Critical Memory Retrieval¶
Some facts (like hard API constraints or life-threatening allergies) are too important to leave to the probabilities of vector math. By assigning a critical_slot via a Policy, you can fetch these facts directly using recall_critical(), completely bypassing vector search.
7. Graph Relations¶
Facts don't exist in a vacuum. Engram allows you to create directional edges (with optional weights) between memories.
For example, a decision memory can be related to a constraint memory via a supports relation. When you retrieve the decision, you can use traverse() or traverse_many() to follow the graph edges via recursive Postgres CTEs and pull the supporting constraints directly into your prompt.
8. Task Memory and the Event Ledger¶
For long-running agents, Engram maintains a durable TaskRun.
Everything the agent does—user messages, tool calls, tool results, observations, and errors—is appended to an immutable event ledger.
[!IMPORTANT] The raw ledger is authoritative. Derived facts are generated asynchronously from the ledger via background
memory_jobs.
Because the ledger can grow massive over long tasks, you don't inject the whole ledger into the prompt. Instead, you create periodic Checkpoints (compact state summaries).
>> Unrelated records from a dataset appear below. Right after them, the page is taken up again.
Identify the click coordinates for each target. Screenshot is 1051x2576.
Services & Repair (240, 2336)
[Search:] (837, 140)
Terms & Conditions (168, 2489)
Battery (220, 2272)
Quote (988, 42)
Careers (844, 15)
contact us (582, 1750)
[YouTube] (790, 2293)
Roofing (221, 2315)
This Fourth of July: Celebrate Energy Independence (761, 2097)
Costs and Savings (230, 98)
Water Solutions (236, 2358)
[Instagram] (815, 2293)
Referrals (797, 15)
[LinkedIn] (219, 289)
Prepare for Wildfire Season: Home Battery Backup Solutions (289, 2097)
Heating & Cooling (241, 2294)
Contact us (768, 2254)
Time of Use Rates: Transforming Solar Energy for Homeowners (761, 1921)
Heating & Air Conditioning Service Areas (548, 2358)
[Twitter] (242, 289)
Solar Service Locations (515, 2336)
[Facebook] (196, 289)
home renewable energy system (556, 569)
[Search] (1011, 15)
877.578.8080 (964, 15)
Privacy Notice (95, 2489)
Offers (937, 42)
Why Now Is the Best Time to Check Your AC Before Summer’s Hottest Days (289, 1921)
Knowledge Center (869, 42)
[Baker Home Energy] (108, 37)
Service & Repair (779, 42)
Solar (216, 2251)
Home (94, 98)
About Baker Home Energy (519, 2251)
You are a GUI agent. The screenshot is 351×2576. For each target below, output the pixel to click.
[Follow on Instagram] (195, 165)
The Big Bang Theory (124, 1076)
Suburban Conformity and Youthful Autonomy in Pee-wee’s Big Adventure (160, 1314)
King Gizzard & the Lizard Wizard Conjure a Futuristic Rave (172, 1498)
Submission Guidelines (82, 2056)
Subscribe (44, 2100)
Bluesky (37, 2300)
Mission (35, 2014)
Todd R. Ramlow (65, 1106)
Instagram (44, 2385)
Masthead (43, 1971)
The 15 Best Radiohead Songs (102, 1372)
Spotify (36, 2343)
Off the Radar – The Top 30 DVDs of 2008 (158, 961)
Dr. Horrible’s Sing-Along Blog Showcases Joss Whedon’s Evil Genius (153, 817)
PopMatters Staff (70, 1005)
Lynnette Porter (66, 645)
The build_context() API intelligently assembles a budgeted prompt block containing the most recent events, the latest checkpoint, and relevant semantic facts.
9. Long Input Processing¶
When an agent needs to process massive context blocks (like an entire codebase diff or a 50-page legal contract), passing it directly into the LLM is inefficient.
record_long_input() splits massive text chunks using heading-aware or token-aware chunking (via chonkie). It creates Artifact events anchored directly to exact character spans (quote hashes). You can then use build_long_input_context() to retrieve only the hyper-relevant source chunks necessary to answer a specific question, preventing context window bloat while maintaining strict citable evidence.